Stored data entries
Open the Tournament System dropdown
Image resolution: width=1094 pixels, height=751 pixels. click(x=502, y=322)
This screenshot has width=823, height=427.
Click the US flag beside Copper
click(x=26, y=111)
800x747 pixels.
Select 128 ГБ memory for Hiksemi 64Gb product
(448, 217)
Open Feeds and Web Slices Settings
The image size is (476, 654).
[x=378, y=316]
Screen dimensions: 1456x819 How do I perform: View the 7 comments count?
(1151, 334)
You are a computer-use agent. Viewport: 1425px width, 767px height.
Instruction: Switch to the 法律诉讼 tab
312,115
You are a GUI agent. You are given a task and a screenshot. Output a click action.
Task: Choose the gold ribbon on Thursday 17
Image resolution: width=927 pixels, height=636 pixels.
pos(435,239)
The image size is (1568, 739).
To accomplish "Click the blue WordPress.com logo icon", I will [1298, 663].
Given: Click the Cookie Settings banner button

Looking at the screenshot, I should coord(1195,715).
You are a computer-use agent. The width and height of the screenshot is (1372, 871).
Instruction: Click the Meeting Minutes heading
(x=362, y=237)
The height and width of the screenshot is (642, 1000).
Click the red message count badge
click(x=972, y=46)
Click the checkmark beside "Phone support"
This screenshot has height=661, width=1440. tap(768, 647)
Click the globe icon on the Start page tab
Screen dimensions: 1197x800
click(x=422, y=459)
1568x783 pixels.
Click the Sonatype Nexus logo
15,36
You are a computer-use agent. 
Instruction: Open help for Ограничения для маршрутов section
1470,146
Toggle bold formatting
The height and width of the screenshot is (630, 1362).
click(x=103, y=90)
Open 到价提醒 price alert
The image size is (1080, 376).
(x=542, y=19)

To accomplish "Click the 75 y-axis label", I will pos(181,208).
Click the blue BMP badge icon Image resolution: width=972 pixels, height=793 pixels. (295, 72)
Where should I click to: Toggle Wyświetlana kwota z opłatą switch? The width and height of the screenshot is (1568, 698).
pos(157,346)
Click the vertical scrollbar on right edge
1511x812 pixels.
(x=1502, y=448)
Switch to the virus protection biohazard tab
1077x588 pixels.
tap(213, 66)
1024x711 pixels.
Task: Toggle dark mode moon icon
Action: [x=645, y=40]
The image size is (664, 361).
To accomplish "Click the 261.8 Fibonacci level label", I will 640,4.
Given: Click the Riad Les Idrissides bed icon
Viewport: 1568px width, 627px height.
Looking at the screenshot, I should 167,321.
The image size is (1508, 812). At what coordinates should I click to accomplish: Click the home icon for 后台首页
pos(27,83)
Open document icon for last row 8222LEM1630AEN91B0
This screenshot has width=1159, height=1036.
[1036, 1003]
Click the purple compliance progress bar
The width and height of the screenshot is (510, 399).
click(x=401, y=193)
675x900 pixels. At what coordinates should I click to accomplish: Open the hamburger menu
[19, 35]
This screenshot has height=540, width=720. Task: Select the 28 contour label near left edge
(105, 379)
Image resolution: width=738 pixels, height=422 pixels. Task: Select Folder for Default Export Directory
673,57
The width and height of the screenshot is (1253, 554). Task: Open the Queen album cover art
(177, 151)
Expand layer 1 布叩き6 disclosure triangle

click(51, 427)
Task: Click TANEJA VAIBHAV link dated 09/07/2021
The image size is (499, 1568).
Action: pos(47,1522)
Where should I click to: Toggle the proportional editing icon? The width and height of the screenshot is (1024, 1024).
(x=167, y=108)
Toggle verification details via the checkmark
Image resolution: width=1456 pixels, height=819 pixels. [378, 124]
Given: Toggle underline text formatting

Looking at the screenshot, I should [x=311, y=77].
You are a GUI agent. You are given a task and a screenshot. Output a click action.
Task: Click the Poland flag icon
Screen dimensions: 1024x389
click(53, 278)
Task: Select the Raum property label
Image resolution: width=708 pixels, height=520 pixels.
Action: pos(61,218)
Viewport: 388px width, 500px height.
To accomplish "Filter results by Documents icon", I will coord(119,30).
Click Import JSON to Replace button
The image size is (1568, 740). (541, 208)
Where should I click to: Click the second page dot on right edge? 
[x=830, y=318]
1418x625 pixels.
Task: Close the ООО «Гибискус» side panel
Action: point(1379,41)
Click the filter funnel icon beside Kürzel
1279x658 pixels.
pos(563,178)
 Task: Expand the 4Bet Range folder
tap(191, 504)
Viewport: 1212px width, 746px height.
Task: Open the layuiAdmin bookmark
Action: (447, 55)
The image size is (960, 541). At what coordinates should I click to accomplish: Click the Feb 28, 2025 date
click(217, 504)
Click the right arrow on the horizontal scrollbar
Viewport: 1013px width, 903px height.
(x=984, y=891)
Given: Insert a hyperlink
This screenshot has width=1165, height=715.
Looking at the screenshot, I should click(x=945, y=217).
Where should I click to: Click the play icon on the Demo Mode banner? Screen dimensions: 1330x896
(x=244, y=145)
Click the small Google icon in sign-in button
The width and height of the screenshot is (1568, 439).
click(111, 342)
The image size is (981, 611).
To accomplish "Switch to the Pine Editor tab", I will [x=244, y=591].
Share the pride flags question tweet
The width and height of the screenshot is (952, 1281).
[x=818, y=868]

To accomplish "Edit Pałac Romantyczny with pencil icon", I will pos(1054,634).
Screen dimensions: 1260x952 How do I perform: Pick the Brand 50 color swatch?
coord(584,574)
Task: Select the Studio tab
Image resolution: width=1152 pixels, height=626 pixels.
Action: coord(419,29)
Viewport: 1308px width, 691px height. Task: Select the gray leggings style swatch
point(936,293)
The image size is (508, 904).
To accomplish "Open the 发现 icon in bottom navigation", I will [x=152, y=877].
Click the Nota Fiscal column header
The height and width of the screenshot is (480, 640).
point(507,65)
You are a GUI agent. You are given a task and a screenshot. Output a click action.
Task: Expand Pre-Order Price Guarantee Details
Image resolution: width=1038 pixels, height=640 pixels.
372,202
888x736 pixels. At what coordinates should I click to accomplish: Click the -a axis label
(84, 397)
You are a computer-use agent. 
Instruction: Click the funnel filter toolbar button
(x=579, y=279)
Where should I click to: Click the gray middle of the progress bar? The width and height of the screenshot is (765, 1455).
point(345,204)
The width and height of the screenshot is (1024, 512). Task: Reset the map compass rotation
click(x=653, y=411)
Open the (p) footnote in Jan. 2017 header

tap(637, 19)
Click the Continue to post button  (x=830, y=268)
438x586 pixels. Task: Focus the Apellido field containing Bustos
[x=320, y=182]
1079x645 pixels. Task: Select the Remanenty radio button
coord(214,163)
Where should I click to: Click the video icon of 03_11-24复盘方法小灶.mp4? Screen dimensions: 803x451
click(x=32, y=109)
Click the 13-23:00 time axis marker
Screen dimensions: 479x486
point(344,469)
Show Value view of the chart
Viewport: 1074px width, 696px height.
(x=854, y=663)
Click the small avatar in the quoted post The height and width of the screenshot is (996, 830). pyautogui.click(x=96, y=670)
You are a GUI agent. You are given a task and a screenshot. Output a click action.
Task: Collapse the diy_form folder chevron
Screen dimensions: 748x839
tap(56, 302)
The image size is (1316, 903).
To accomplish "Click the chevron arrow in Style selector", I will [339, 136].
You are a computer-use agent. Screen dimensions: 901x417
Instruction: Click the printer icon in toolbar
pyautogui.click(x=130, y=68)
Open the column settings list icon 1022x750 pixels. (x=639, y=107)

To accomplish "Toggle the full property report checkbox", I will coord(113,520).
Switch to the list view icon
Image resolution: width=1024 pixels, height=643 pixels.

• Work instruction: Where a line contains "Switch to the list view icon", begin there and output each line through the end of the data above, exactly; give no other lines.

• Exercise response:
Switch to the list view icon
Image resolution: width=1024 pixels, height=643 pixels.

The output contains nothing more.